== Extracted material ==
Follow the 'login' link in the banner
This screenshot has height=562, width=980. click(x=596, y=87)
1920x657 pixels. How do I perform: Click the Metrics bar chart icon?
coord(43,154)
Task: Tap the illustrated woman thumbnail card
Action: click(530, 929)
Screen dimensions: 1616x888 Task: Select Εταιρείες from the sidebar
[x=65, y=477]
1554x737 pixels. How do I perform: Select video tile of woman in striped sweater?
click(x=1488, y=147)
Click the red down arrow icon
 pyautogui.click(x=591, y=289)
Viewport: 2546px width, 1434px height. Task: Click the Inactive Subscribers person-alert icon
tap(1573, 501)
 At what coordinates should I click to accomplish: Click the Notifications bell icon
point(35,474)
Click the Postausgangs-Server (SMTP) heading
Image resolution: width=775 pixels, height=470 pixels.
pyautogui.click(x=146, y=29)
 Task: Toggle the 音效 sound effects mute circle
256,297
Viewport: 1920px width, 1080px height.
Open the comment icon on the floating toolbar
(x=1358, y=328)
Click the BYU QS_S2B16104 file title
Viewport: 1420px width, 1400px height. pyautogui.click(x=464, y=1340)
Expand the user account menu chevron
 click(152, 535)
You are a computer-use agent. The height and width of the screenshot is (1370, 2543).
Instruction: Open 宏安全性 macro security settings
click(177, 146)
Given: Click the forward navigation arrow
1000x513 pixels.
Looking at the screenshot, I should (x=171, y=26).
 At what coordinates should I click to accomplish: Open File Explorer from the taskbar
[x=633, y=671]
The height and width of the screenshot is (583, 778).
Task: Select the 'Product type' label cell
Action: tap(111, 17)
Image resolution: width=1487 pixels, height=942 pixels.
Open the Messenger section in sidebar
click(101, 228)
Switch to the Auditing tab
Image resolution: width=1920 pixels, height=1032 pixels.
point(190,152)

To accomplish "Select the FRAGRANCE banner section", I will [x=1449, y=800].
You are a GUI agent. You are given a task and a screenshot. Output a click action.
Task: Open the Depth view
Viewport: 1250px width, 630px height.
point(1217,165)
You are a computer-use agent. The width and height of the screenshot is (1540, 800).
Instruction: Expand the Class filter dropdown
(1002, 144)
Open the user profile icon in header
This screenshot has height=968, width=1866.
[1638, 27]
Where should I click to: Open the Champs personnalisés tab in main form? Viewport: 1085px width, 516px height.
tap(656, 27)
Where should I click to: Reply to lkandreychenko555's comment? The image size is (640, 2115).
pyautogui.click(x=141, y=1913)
===
Rewrite the lines from the first one down through the line containing "Action: click(530, 929)", inclusive, replacing "banner" with "header" and leaving everything else unchanged.

__Reply to the exercise__
Follow the 'login' link in the header
This screenshot has height=562, width=980. click(x=596, y=87)
1920x657 pixels. How do I perform: Click the Metrics bar chart icon?
coord(43,154)
Task: Tap the illustrated woman thumbnail card
Action: click(530, 929)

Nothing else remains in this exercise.